INDÚSTRIA DO “APONTE AÍ”

MARIA ALBERTINA 3

 

A jeito de introito a indústria de Coimbra nos anos sessenta e setenta deste século produzia em grandes quantidades o “aponte aí”.

Caso Vossemecês não saibam o “aponte aí” era quando as pessoas levavam a mercearia fiado porque faltava o dinheiro para pagarem a pronto. Por isso é que os merceeiros tinham também uma taberna para que o “milagre de transformar água em vinho” desse para pagar a comida que muitas vezes não podia ser paga.

Era toda uma economia bem caraterística do “desenrasque” português.

Fábricas de tecidos, cerâmica e sabão aumentava o número de gente do “aponte aí”. Gente que, quando chegava a hora de pagar, não podia trocar a doença provocada pelo trabalho sem condições pela mercearia básica de subsistência.
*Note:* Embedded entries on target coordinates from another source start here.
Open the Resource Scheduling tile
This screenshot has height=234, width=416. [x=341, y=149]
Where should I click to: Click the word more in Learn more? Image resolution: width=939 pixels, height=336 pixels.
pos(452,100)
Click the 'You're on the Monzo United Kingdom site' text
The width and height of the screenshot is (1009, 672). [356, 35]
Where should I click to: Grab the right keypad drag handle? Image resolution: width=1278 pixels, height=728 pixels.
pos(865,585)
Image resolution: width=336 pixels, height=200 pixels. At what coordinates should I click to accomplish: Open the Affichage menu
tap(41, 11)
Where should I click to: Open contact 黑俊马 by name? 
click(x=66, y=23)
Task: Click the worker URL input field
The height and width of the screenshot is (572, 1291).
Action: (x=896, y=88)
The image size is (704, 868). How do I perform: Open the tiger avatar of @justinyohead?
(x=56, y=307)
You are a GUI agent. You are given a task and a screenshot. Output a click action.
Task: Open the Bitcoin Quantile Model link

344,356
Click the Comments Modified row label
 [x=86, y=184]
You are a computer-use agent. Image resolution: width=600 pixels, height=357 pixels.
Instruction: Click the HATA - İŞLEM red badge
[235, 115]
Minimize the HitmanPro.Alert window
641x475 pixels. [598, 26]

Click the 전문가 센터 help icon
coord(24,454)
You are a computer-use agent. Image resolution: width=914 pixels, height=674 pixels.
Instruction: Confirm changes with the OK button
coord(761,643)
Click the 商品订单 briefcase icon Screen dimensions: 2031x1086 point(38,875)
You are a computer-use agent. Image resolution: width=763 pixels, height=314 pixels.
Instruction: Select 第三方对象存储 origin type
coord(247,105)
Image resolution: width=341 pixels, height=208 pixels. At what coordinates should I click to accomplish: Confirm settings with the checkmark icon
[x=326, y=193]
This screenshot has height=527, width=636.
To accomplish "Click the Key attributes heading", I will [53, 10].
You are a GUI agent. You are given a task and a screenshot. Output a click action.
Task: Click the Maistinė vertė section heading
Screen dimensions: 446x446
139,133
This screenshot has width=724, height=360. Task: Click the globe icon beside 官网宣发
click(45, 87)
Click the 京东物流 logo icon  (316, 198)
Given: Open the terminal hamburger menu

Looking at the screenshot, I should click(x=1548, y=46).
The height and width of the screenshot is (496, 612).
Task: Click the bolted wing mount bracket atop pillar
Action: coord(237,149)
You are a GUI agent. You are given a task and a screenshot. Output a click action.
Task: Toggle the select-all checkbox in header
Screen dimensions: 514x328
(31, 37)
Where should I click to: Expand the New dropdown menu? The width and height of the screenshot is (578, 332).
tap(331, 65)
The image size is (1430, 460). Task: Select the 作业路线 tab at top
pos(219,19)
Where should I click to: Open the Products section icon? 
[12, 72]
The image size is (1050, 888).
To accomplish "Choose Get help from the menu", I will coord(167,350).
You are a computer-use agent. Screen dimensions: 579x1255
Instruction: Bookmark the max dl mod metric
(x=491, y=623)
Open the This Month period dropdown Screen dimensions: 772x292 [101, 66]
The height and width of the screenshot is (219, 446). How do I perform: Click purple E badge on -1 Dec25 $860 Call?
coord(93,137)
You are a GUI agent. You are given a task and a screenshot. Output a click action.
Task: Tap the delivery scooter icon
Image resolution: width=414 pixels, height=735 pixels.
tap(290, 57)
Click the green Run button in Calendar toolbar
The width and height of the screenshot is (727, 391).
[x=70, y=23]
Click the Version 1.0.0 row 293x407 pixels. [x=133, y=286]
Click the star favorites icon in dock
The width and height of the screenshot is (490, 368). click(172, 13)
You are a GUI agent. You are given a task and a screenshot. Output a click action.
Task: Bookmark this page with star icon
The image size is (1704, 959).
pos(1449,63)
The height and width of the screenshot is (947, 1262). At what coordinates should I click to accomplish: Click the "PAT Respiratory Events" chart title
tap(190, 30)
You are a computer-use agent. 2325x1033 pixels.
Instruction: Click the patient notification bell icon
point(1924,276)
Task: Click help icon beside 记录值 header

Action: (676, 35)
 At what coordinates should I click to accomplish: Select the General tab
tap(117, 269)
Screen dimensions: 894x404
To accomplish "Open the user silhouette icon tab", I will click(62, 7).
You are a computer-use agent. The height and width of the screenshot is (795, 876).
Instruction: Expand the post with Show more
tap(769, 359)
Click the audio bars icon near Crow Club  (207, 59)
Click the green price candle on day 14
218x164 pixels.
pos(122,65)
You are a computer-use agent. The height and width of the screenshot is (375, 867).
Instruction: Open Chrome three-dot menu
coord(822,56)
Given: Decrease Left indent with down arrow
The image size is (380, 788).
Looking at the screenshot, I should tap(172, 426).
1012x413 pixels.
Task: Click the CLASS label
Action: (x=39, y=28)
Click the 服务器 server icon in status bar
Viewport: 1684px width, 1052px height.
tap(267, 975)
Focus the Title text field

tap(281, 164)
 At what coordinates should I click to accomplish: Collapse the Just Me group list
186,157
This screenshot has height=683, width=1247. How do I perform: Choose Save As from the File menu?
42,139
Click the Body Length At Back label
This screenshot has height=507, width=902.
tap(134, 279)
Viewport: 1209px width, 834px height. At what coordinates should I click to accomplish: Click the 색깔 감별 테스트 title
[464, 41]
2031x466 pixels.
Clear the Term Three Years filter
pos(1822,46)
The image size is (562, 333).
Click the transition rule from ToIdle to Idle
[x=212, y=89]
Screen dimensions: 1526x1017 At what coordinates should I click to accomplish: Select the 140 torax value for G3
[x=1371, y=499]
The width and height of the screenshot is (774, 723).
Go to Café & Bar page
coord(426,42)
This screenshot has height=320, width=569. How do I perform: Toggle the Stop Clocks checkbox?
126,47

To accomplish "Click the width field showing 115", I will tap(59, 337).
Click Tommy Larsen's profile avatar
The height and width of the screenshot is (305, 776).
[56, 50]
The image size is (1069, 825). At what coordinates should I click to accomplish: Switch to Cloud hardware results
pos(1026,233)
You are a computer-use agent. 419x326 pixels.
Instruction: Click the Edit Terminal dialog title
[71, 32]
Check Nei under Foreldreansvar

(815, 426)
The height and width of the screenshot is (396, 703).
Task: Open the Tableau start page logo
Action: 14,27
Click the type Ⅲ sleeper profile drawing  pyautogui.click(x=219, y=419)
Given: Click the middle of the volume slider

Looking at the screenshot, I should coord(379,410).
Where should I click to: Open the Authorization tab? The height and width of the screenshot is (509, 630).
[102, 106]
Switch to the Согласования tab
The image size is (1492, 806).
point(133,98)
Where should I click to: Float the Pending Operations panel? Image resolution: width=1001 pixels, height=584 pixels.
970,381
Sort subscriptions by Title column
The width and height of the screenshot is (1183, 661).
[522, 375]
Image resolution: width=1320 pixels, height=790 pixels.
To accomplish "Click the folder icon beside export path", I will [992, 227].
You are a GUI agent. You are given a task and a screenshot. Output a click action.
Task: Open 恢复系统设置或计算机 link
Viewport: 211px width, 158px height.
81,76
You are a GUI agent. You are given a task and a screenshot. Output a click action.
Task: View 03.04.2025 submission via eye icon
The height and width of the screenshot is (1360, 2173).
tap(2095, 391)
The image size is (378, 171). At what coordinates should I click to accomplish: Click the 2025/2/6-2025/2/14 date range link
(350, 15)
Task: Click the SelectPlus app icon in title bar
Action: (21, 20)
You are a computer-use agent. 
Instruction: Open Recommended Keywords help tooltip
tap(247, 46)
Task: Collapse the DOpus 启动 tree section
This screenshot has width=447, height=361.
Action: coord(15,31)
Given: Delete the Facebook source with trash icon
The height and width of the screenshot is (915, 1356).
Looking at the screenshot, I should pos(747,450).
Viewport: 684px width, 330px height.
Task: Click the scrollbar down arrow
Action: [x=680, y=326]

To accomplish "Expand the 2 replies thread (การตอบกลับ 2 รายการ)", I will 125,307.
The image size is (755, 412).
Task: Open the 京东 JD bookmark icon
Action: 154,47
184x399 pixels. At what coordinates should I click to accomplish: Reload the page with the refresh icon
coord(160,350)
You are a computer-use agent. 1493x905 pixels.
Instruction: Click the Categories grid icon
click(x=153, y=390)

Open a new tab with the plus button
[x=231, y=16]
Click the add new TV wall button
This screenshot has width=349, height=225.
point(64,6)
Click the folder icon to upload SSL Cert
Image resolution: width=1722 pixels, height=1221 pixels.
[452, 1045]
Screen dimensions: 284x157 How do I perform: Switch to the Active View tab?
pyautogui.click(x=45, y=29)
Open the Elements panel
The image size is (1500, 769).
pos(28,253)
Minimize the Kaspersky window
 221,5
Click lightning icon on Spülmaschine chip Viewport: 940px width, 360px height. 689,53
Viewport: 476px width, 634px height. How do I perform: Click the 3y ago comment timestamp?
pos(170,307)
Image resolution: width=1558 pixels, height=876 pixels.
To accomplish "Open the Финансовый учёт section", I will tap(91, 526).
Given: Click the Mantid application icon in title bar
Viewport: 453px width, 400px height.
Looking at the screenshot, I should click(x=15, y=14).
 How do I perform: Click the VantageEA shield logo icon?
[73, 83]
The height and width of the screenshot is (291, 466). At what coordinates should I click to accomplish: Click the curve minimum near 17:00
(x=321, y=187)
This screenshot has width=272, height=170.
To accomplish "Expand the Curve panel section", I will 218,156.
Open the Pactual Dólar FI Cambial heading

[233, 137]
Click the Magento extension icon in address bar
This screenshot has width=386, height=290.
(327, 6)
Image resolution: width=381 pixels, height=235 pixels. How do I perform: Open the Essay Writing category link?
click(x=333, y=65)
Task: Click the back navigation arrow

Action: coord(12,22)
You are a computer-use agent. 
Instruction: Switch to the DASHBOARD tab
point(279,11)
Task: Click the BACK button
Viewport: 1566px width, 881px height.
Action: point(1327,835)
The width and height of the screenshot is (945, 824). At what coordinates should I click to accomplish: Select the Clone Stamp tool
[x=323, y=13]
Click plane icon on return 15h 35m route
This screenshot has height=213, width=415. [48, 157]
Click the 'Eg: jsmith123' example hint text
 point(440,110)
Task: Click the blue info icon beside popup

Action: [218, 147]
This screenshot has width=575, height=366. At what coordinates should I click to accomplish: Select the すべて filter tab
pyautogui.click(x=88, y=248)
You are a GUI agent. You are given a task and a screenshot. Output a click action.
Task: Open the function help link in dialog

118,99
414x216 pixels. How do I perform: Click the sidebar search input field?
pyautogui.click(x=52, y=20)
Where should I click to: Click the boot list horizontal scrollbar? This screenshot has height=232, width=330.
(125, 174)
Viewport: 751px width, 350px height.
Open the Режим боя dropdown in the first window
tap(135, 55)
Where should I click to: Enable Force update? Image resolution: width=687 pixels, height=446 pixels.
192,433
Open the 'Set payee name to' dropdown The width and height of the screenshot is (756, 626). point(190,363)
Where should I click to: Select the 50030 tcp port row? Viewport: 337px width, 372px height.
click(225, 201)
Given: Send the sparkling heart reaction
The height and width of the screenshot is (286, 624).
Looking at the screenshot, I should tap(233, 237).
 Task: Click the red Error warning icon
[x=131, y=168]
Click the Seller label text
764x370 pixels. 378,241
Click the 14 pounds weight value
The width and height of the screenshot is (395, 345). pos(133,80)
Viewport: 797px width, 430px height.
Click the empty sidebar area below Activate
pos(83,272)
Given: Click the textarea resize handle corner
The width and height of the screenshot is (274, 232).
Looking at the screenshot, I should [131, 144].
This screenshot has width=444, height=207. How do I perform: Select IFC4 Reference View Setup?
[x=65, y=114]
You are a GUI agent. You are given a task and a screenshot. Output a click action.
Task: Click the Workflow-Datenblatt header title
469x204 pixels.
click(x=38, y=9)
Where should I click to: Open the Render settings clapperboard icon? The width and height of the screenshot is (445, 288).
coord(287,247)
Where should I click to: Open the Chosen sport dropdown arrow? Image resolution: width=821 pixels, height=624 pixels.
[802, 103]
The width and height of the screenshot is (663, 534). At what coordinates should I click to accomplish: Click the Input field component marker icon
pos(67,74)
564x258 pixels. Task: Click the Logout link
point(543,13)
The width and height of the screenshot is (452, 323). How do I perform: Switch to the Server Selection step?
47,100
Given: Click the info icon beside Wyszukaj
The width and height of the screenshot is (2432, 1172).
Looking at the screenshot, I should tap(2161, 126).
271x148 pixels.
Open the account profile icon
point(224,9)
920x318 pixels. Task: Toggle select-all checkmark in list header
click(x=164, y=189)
Pois se a moeda de troca fosse a falta de saúde eram milionários!

Trabalhavam, mas não manducavam - contrariando o dizer “quem não trabalha, não manduca!”- estes trabalhavam muito, mas sem muito direito ao pagamento para comerem.

Mesmo os alfaiates, os sapateiros, as costureiras, as lavadeiras, as criadas e até as peixeiras ficavam com os calotes das “senhoras” e os “esquecimentos” dos “senhores doutores”. Mesmo vivendo pobres como Job não tinham a atenção dos “senhores doutores” que usavam o seu poder para ficar com o pouco que restava aos “Job” do século XX.

Algumas vezes lá se enchiam de coragem, dada pelos santos, e iam de chapéu na mão pedir “por amor a Deus” que lhes pagassem - só que do insulto não se livravam.

Coimbra era dos “senhores doutores” e dos meninos e meninas que faziam tudo o que queriam. Os meninos engravidavam as criadas que vinham da terrinha, ainda mais miserável, para trabalharem dia e noite a troco de enxerga e restos de comida dos senhores. Enquanto os meninos, muitos estudantes da Universidade, se aproveitavam da pobreza e do medo das pobres moças para satisfação de outras carnes!

Medo de serem despedidas, medo de serem presas por falsas acusações e poucas tinham a coragem de enfrentar os senhores.

Mas Coimbra vivia a serenidade aparente de uma indústria florescente e de um poder podre e desumano.

Se vos conto isto é por via de enxergarem por trás de cenários de uma vetusta Coimbra universitária e sereníssima que não corresponde aos modos de vida escondidos em buracos.

São estas coisas que vos conto aqui do “Japão” ou da outra margem do Mondego.